» **What to work on**: Your task is to reproduce exactly the lines from the one containing "Viewport: 503px width, 399px" through the last line below, both ends included, and nothing else, with no pictures.

Stored data
★ ★ ★ ★ ★
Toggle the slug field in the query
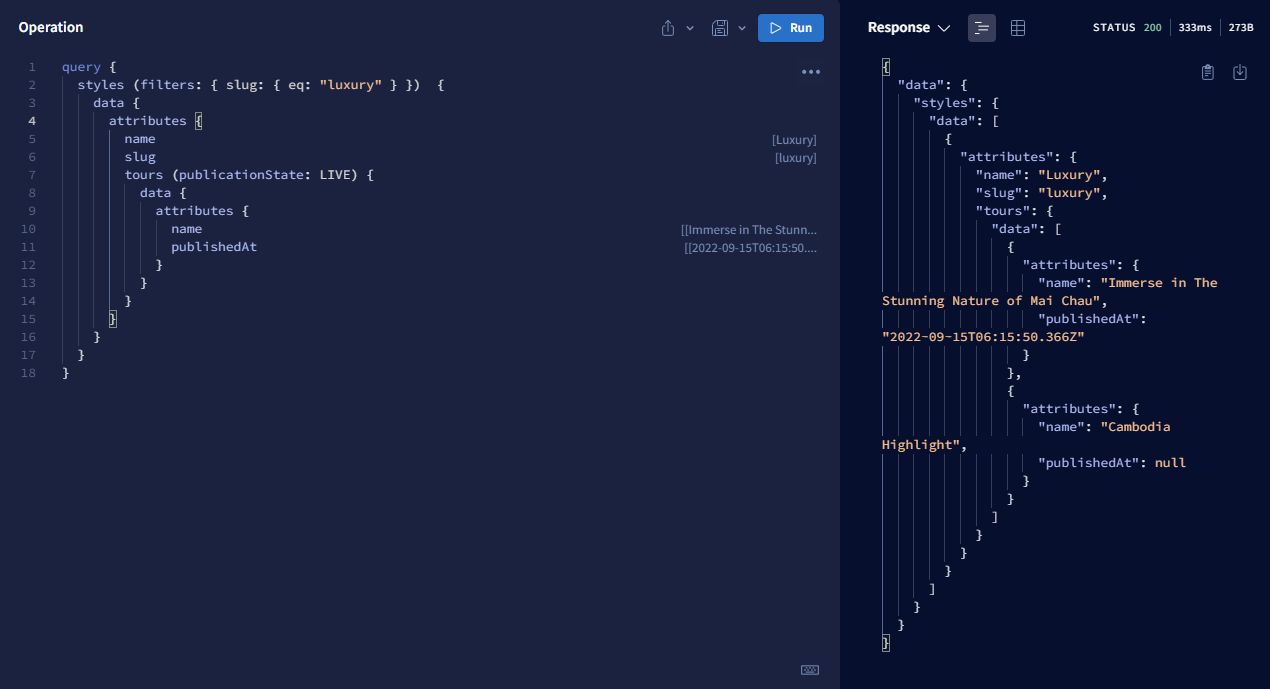 (139, 156)
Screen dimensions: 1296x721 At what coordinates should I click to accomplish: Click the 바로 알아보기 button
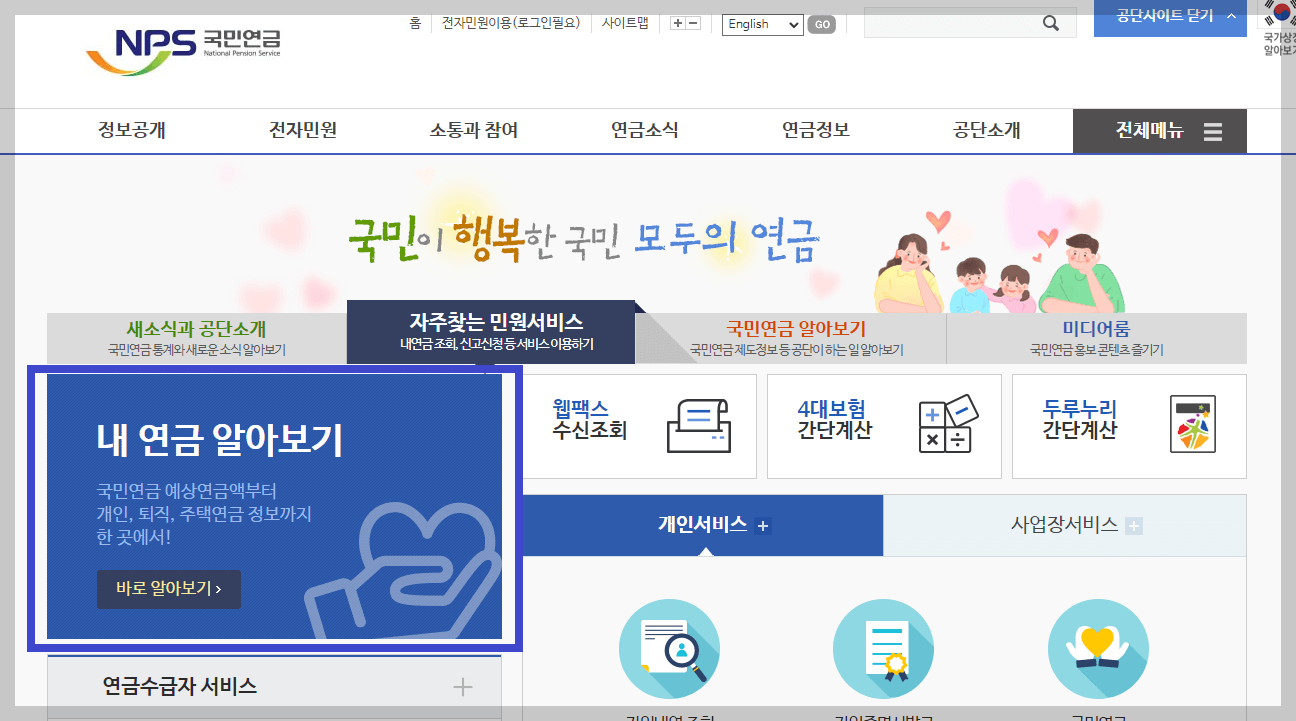(x=168, y=589)
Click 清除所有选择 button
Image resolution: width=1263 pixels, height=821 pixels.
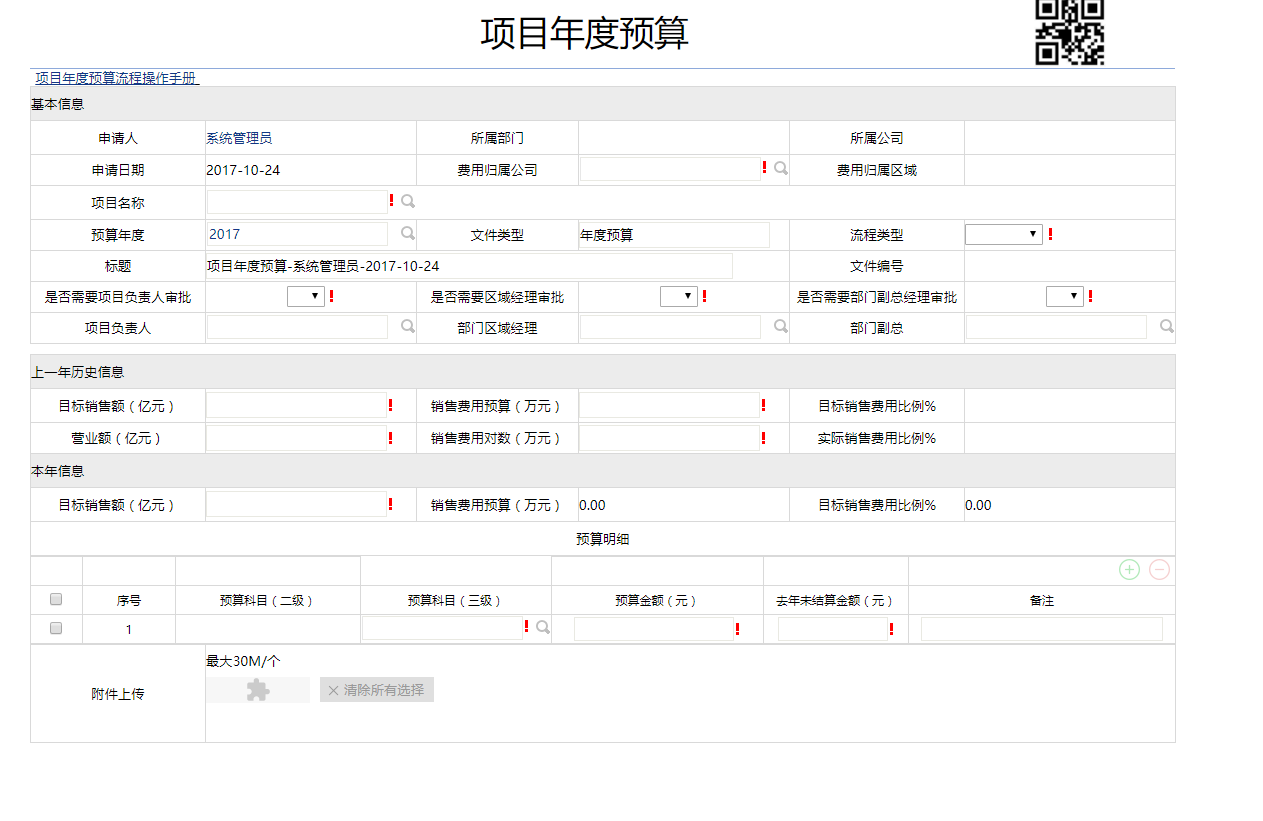[376, 690]
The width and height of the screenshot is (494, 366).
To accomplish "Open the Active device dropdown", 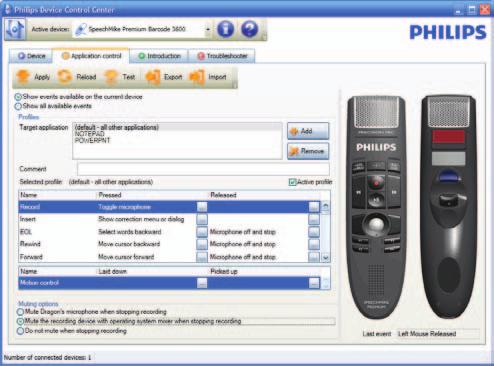I will 208,29.
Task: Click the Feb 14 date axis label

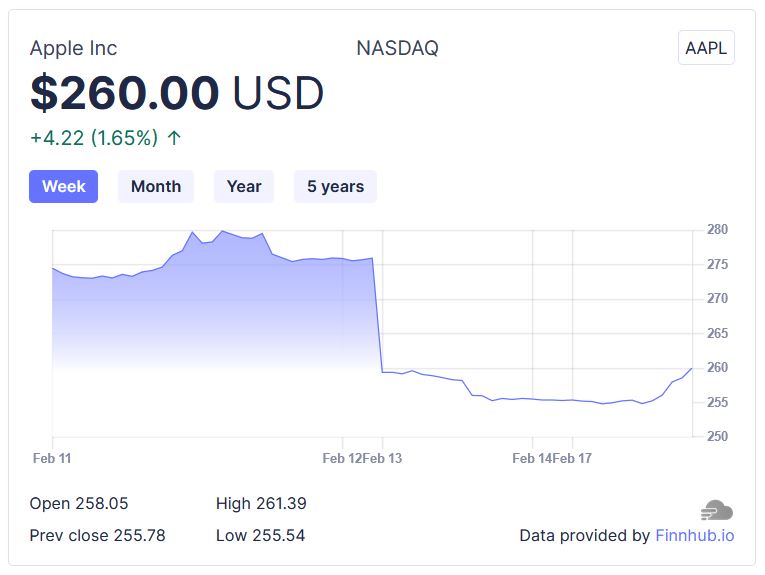Action: (x=531, y=458)
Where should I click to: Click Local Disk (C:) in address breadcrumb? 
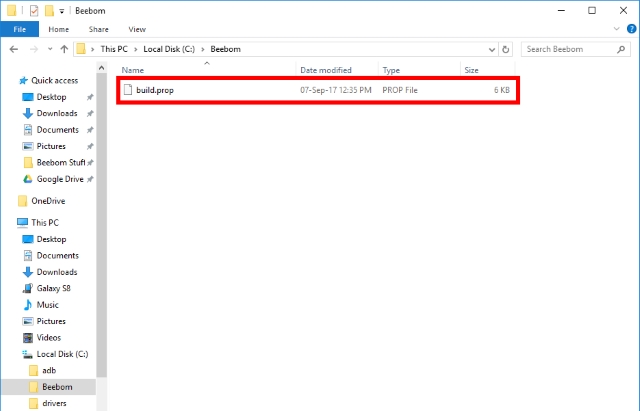[x=167, y=49]
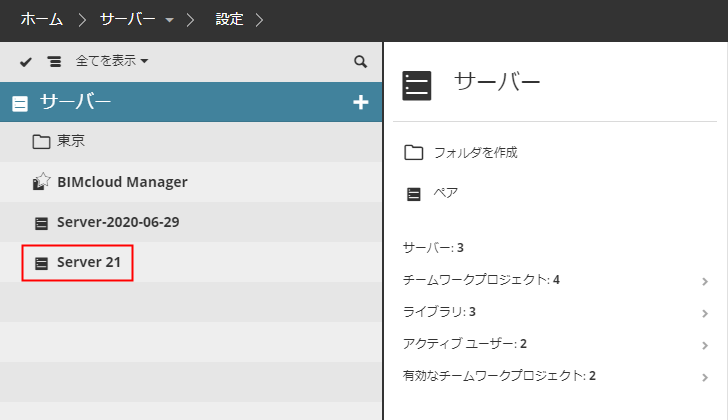Click the plus icon to add server

[361, 102]
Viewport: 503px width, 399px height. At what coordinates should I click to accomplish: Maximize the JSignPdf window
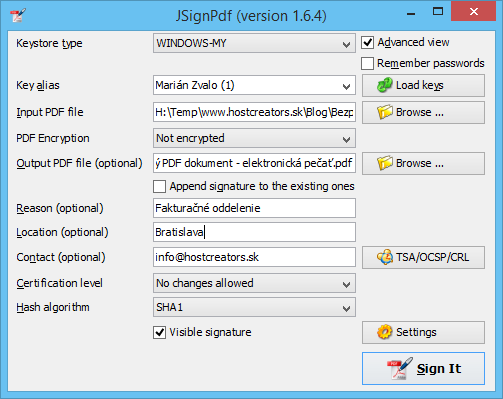(438, 12)
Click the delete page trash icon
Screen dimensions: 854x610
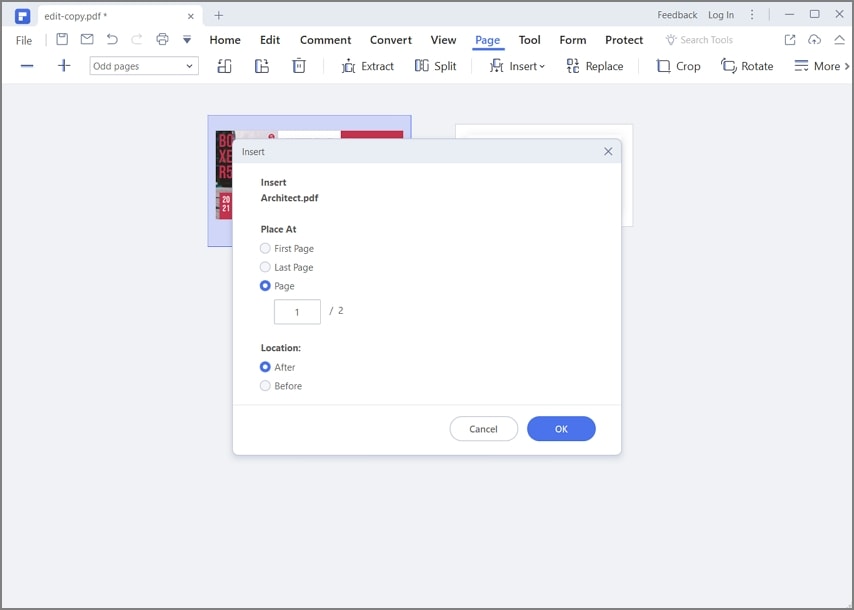(x=298, y=66)
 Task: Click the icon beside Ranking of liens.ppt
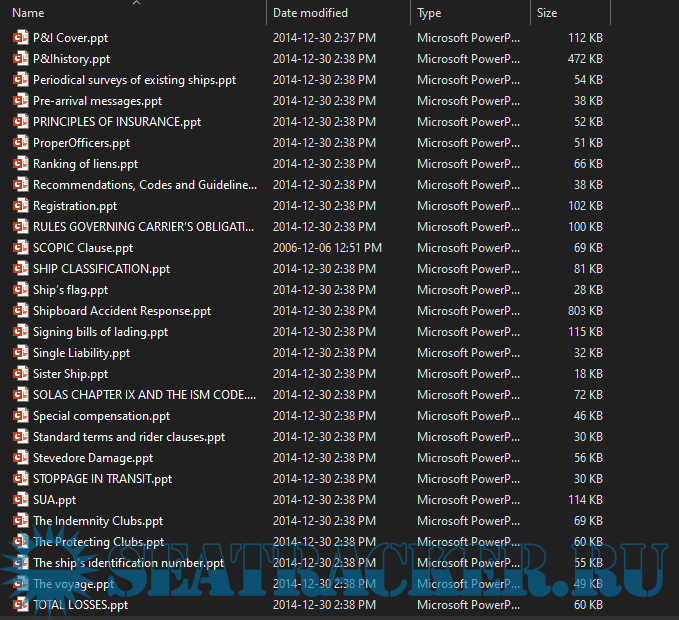20,164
★ ★ ★ ★ ★
» **Written solution**:
Viewport: 503px width, 399px height. At what coordinates should I click to accomplish: Maximize the JSignPdf window
(438, 12)
Click the delete page trash icon
Screen dimensions: 854x610
(x=298, y=66)
 Task: Click the icon beside Ranking of liens.ppt
20,164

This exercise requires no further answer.